» 原文:
************

豆の山

クールなハゲと美女愛好家。家事育児パートに疲弊しつつ時の過ぎゆくままなる日々雑感をだらだら書いています。ナナメな王家ファン。

伯爵令嬢(宝塚) ジュ・テームな舞台について

ガーンでございます、アラン坊ちゃん!
ワタシ、これを観た後、こ、これは感想すぐ書かねばと思っていたのに、もう1ヵ月経ってしまったではございませんか!上演とっくに終わってますじゃ!今頃アラン坊ちゃんはルパン3世におなりですか?
ついでに、無性にもう一度原作が読みたくなって、10数年ぶりくらいに大人買いでコミックス「伯爵令嬢」全12巻揃えてしまいましたぞ!(Kindle版にしようか悩みましたが、やっぱりカラー表紙が欲しくて紙版にしましたわい)

伯爵令嬢 1 (ひとみコミックス)

伯爵令嬢 1 (ひとみコミックス)


「伯爵令嬢」の連載開始は1979年(昭和54年)の「ひとみ」1月号からだそうです。
1976年(昭和51年)プリンセス10月号で連載がスタートした「王家の紋章」とは、連載を並行して描かれていたのでしょうか。(交互に連載していたのかどうかについては、私がリアルタイムで読んでいないためそのへん把握しておりません。情報求む)
初期王家の神憑かった盛り上がりっぷりと、伯爵令嬢のこの怒涛の面白さのダブルパンチで、もし当時連載を追いかけていたら私はどうなっていたことやら~
ま、いずれにせよ完結している「伯爵令嬢」は安心して読めまする。


先日、日生劇場にて宝塚歌劇団雪組による「伯爵令嬢」の舞台を見てきました。

************

» データ抜粋:
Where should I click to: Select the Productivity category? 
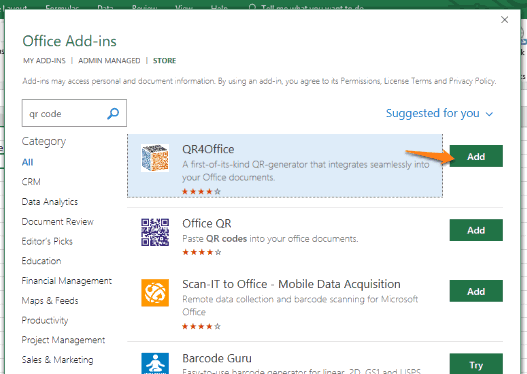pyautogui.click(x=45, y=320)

************

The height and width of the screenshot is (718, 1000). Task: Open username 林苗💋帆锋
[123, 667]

************

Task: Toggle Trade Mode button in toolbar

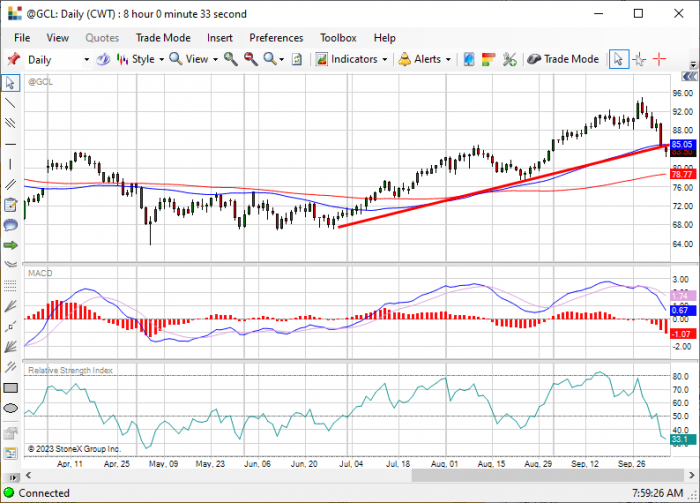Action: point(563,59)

************

» やること:
1 > 原文によると、「伯爵令嬢」の連載はいつ、どの雑誌で始まりましたか。
2 > 原文の「1976年(昭和51年)プリ」から「先日、日生劇場にて宝塚歌劇団雪組による「伯爵令嬢」の舞台を見てきました。」までをすべて、一字も変えずに書き写してください。
データは原文とは関係のない別の資料です。

» 課題別の解答:
1 > 1979年(昭和54年)の「ひとみ」1月号からです。

2 >
1976年(昭和51年)プリンセス10月号で連載がスタートした「王家の紋章」とは、連載を並行して描かれていたのでしょうか。(交互に連載していたのかどうかについては、私がリアルタイムで読んでいないためそのへん把握しておりません。情報求む)
初期王家の神憑かった盛り上がりっぷりと、伯爵令嬢のこの怒涛の面白さのダブルパンチで、もし当時連載を追いかけていたら私はどうなっていたことやら~
ま、いずれにせよ完結している「伯爵令嬢」は安心して読めまする。


先日、日生劇場にて宝塚歌劇団雪組による「伯爵令嬢」の舞台を見てきました。